Slight Modifications to Traditional Church Songs that reflect the uncertainty and lack of commitment in our day.¡¨

1.My Hope is Built on Nothing Much (as opposed to My Faith is Built on Nothing Less).

2.Oh How I Like Jesus (as opposed to, Oh How I Love Jesus).

3.Joyful, Joyful, We Endure Thee (as opposed to, Joyful, Joyful We Adore Thee.)

4.Ok is Thy Faithfulness (as opposed to, Great is Thy Faithfulness).

5.I Surrender Some (as opposed to, I Surrender All).

While we might smile at some of those, but Im glad that the email I got was only a joke. But I really do think that the songs a church sings, says something about it, so does the preaching of a church, and so does the entire worship service.

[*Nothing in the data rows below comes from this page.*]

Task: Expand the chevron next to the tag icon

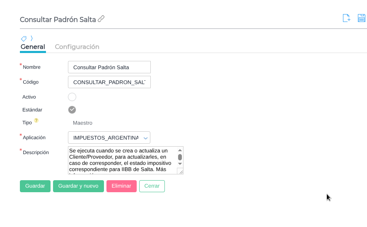Action: [31, 39]
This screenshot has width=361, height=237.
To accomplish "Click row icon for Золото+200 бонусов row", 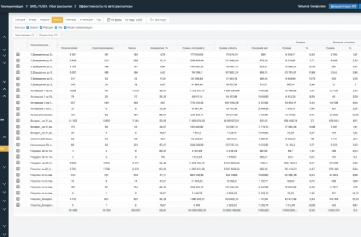I will 18,139.
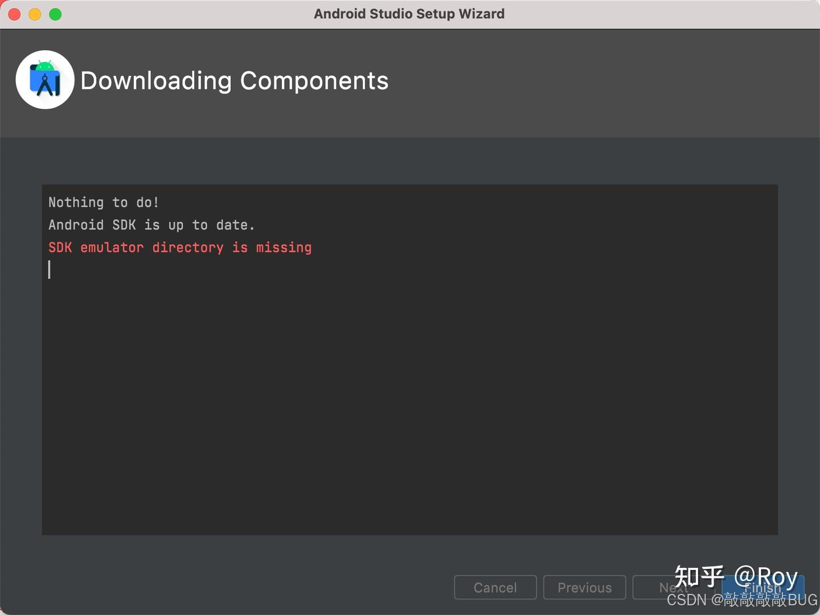820x615 pixels.
Task: Click the Cancel button
Action: (495, 587)
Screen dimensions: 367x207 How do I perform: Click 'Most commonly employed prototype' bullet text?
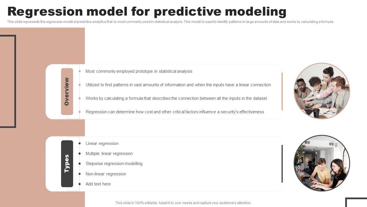pyautogui.click(x=139, y=71)
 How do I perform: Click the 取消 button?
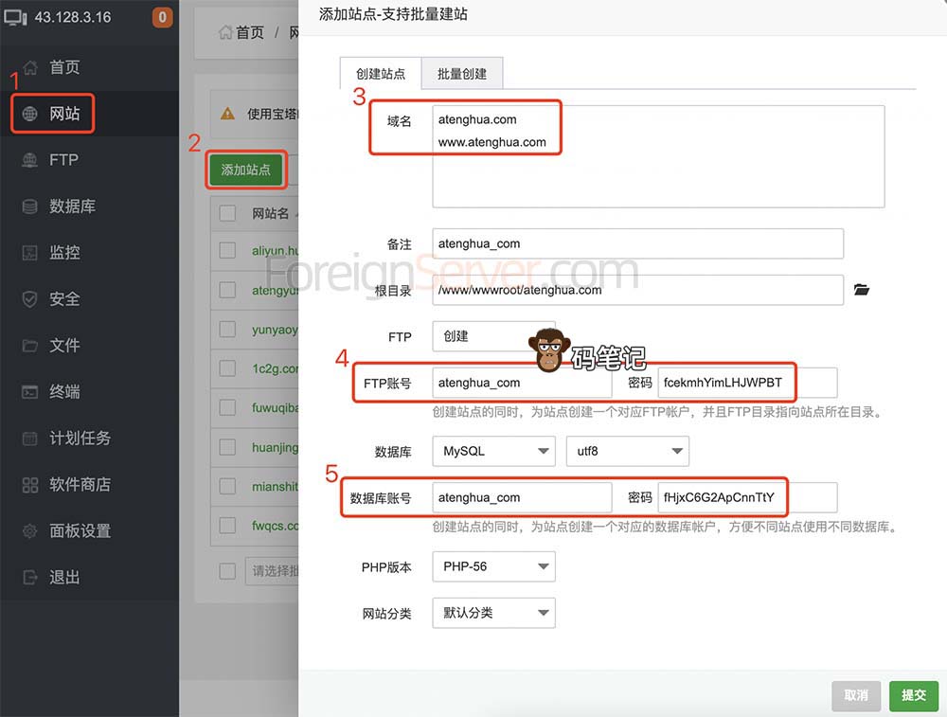856,695

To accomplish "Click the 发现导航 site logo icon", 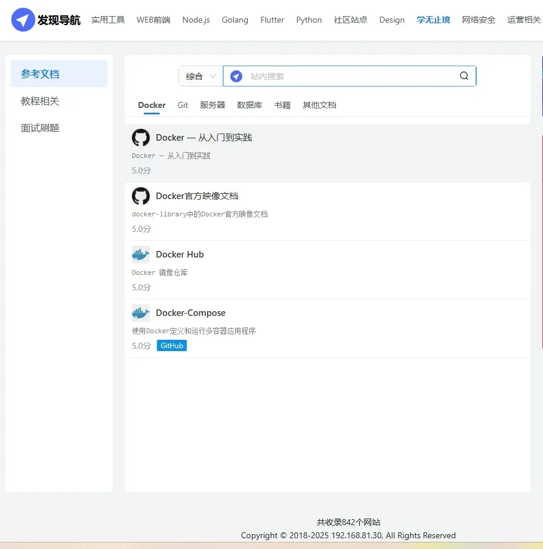I will [23, 20].
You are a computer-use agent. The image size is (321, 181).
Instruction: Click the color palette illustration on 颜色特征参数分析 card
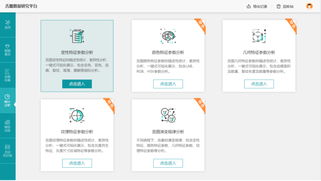(x=168, y=36)
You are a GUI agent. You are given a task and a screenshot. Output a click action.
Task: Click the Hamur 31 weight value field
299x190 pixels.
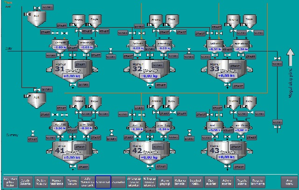coord(71,75)
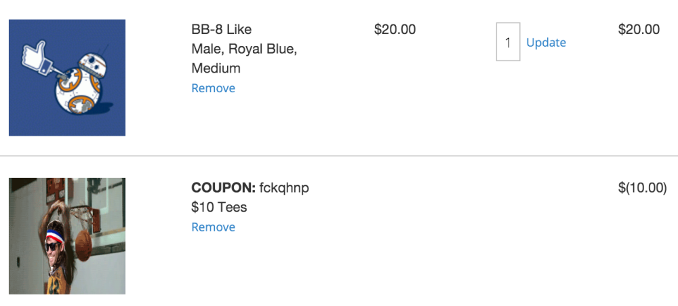Click the sunglasses face in coupon image
Viewport: 678px width, 306px height.
[x=53, y=246]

Now last time we looked at this passage and we saw how Paul was involved in sacrificial service. We also saw that his suffering was a direct result of his service and so the question we should ask is: How can we be like Paul and serve like he did, not only doing the works we've been called to do, but having the confidence that Paul had to do them. You see; I think that a lot of our problem, when it comes to stepping out in boldness for the Lord, is that we have very little confidence.

Well when we look at our text, we see that Paul emphasized that the Gospel message was and is a gift. In verse 2 he says that it was given to him for his readers; in verse 3 he says that God made it know to him by a revelation, in verse 5 he writes that it was revealed by the Holy Spirit, in verse 7 he says that he has become a minister according to this gift of grace, in verse 8, again he says that grace had been given. And so Paul is saying that the origin of this message is not from him, but rather it is from God. And we are not the owners of the Gospel either, we are stewards of the Message, and it is our privilege to tell others about the Good News.

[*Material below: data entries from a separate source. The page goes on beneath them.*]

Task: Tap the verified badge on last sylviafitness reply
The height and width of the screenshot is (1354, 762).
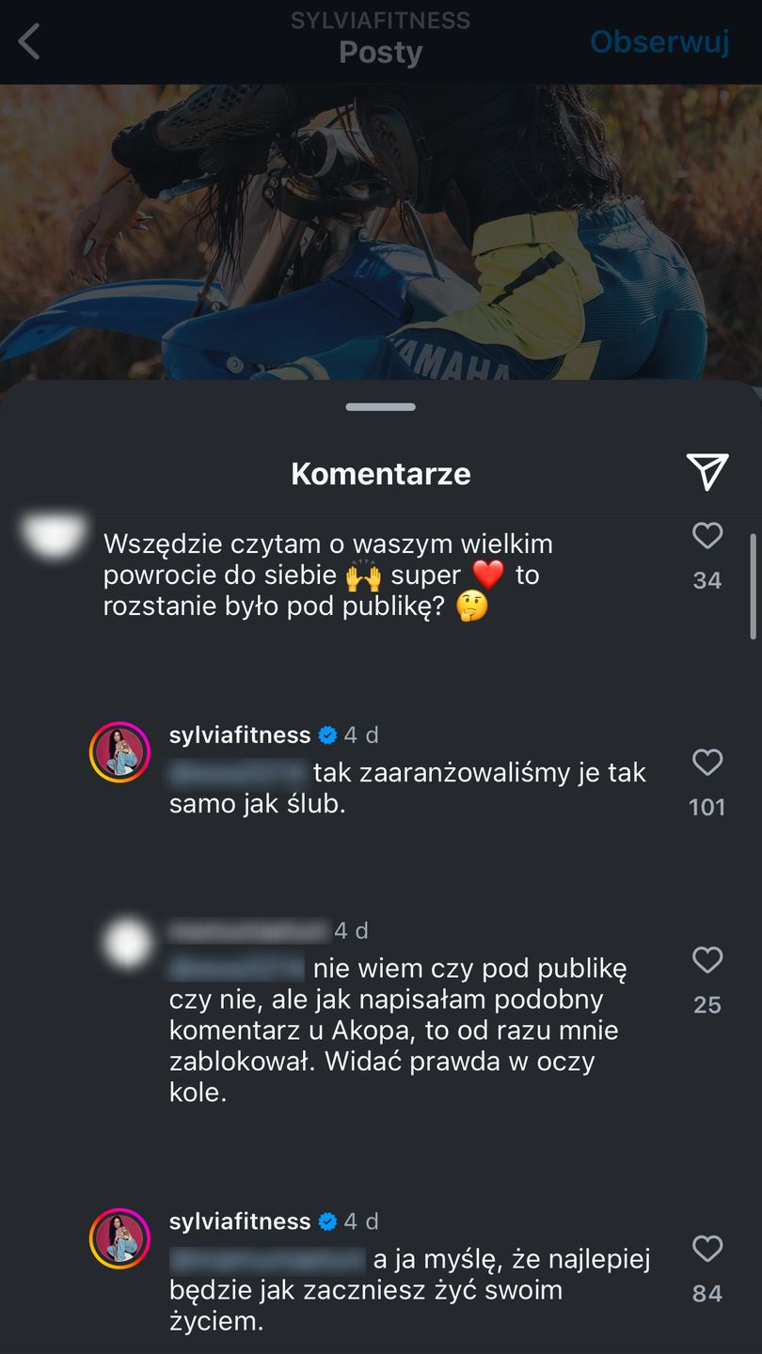Action: 327,1221
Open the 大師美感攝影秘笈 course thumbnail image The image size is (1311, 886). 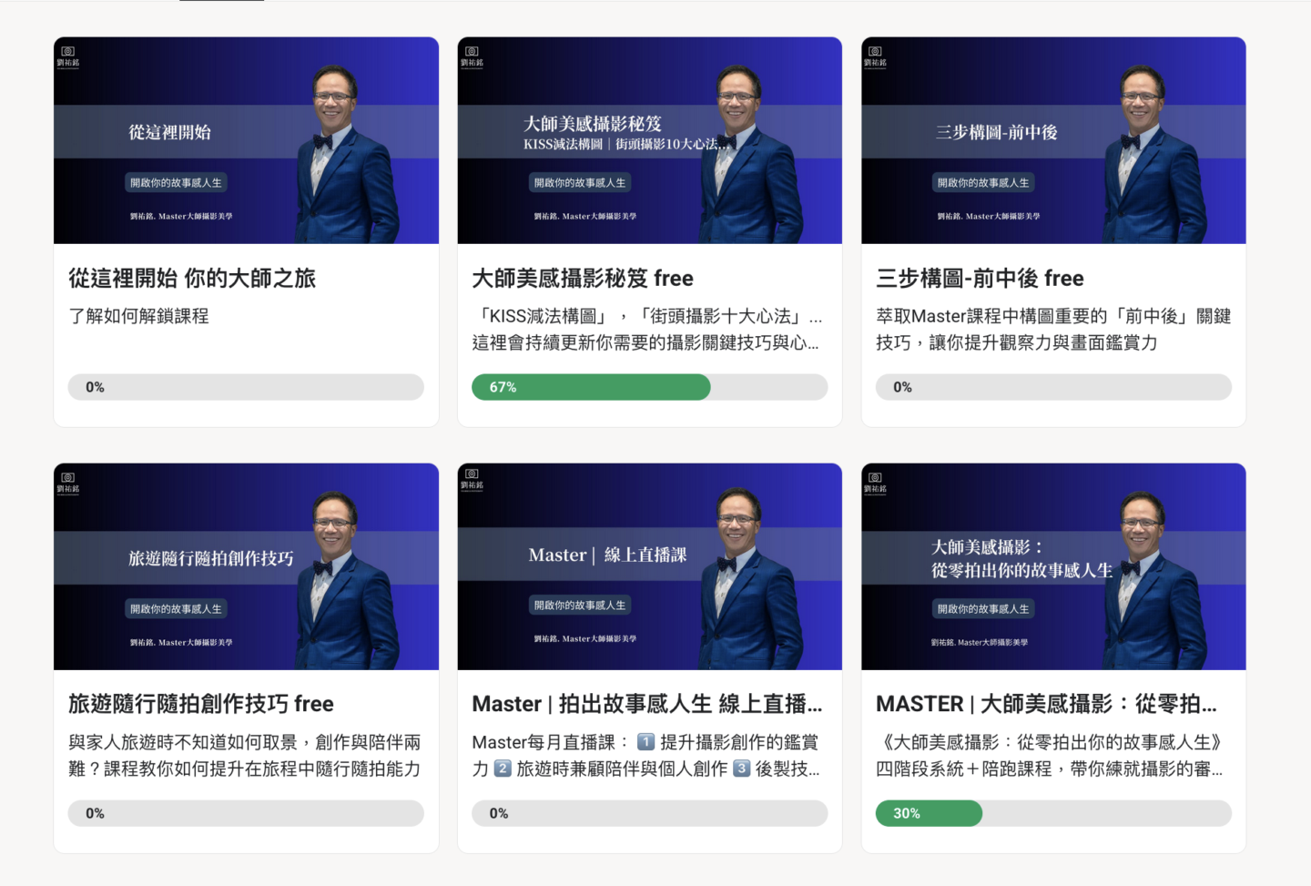pos(649,140)
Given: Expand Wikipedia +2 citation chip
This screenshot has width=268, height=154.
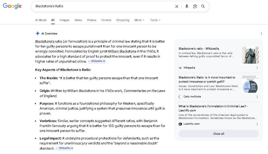Looking at the screenshot, I should click(97, 61).
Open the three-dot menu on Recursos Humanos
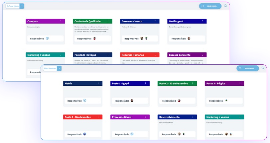270x143 pixels. click(x=155, y=55)
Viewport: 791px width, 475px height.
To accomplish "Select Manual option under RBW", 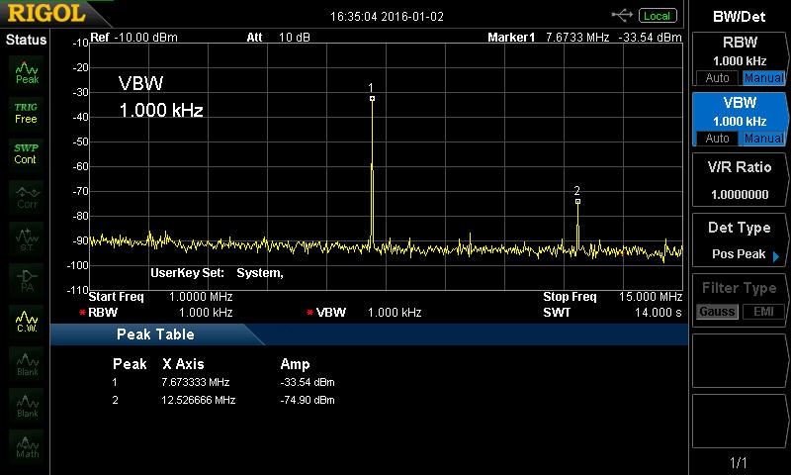I will pos(762,78).
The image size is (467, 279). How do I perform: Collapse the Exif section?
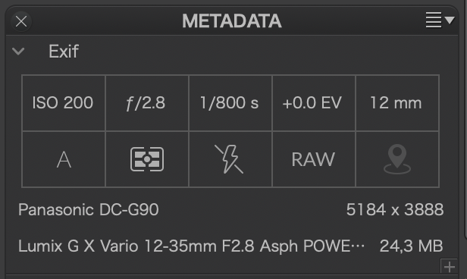tap(18, 52)
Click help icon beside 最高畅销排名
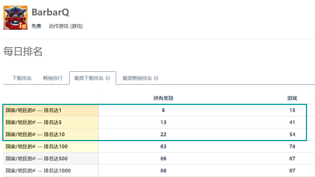 point(156,78)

You see, the Gospel is true whether the people we share it with, believe it or not. It is true whether the people who ARE SHARING it believe it or not. A lot of people are like Pontius Pilate, they are relativists; they think there is no definite truth. To them something is only true when they believe it themselves, but if they dont believe it, then it must not be true. The problem with people like that is that they have no certainty in their lives. When truth becomes relative, absolutes slip away.

But as Christians, our confidence does not rest in us, in our ability, in our education, in our position, in our circumstances; it rests in the fact that the Word of God is absolute, unchanging truth.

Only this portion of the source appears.